### THE TASK
Give again, unaltered, the lines of the listing below that run from the line having "The height and width of the screenshot is (250, 389)." through the line having "The width and".
────────
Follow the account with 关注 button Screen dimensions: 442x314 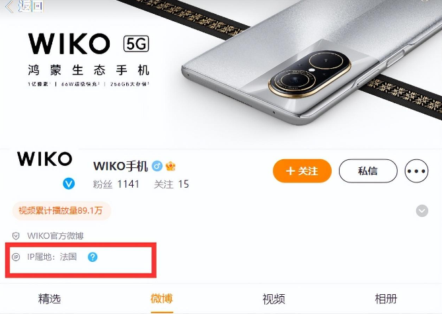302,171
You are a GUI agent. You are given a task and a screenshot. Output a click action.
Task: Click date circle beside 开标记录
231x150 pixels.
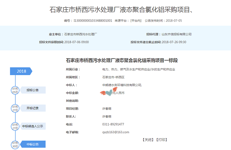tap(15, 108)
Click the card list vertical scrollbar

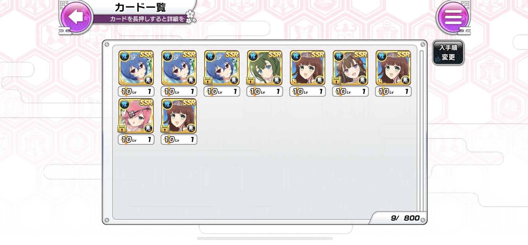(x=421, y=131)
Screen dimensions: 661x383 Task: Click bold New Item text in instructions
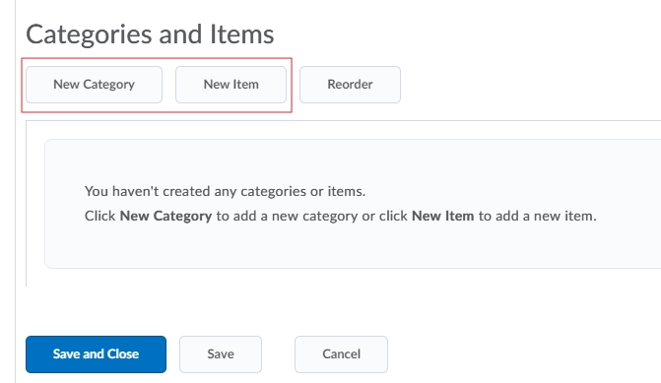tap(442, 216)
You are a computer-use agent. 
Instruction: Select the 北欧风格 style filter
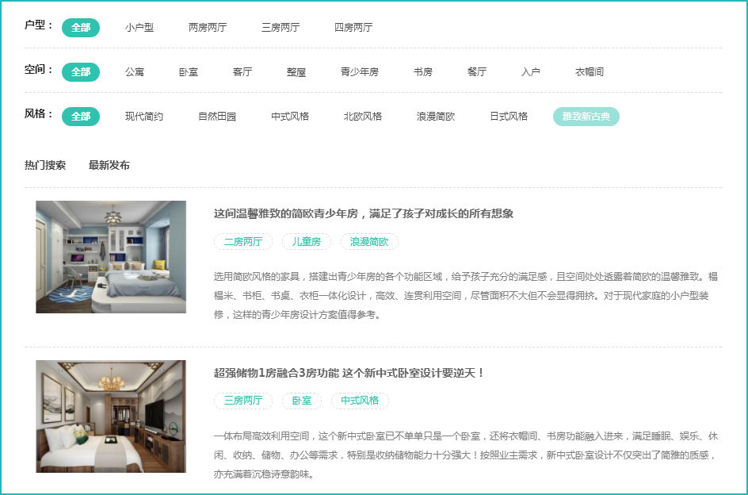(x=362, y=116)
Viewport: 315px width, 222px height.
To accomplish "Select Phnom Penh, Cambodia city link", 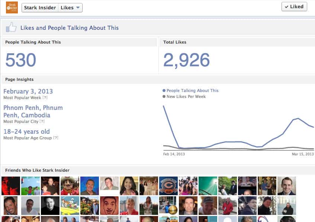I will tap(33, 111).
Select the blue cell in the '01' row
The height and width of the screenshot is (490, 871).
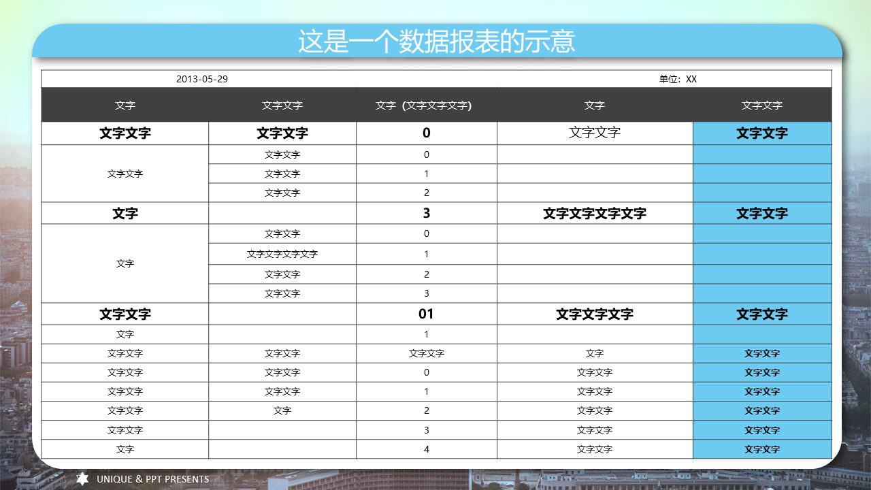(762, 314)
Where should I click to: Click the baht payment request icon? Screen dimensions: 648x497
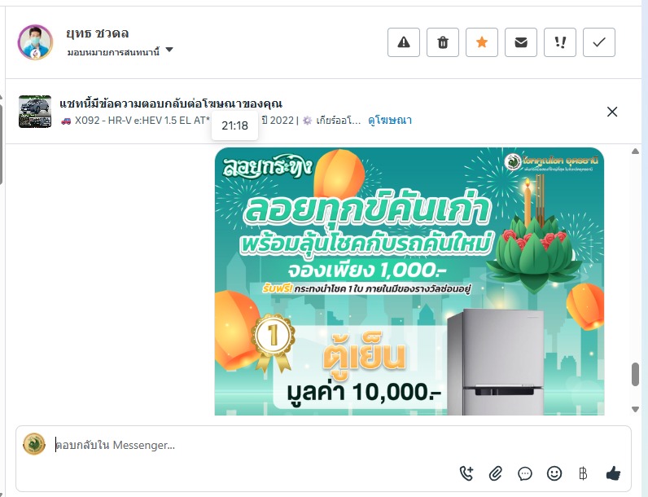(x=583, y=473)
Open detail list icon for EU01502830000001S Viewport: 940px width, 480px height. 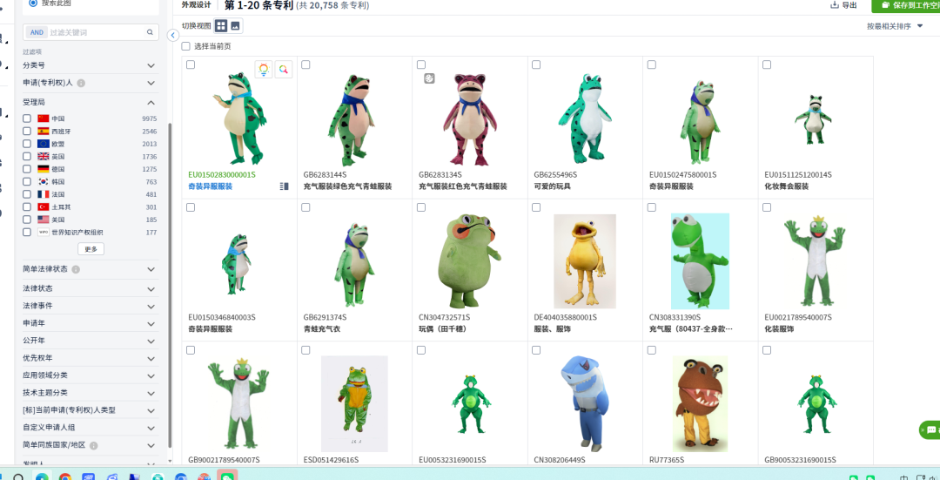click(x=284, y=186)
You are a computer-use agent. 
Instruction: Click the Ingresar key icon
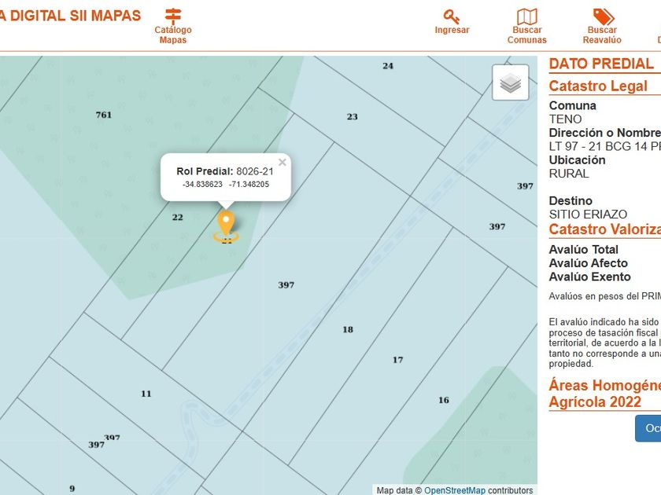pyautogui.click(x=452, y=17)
────────
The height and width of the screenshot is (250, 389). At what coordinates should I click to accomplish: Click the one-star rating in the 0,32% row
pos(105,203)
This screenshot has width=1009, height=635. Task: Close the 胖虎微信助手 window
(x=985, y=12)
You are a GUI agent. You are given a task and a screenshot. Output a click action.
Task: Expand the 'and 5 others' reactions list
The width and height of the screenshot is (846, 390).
────────
### WRITTEN SOLUTION
The height and width of the screenshot is (250, 389). At what coordinates should I click to accomplish: Click the one-star rating in the 0,32% row
pos(105,203)
This screenshot has width=1009, height=635. Task: Close the 胖虎微信助手 window
(x=985, y=12)
You are a GUI agent. You are given a task and a screenshot. Output a click action.
Task: Expand the 'and 5 others' reactions list
The width and height of the screenshot is (846, 390).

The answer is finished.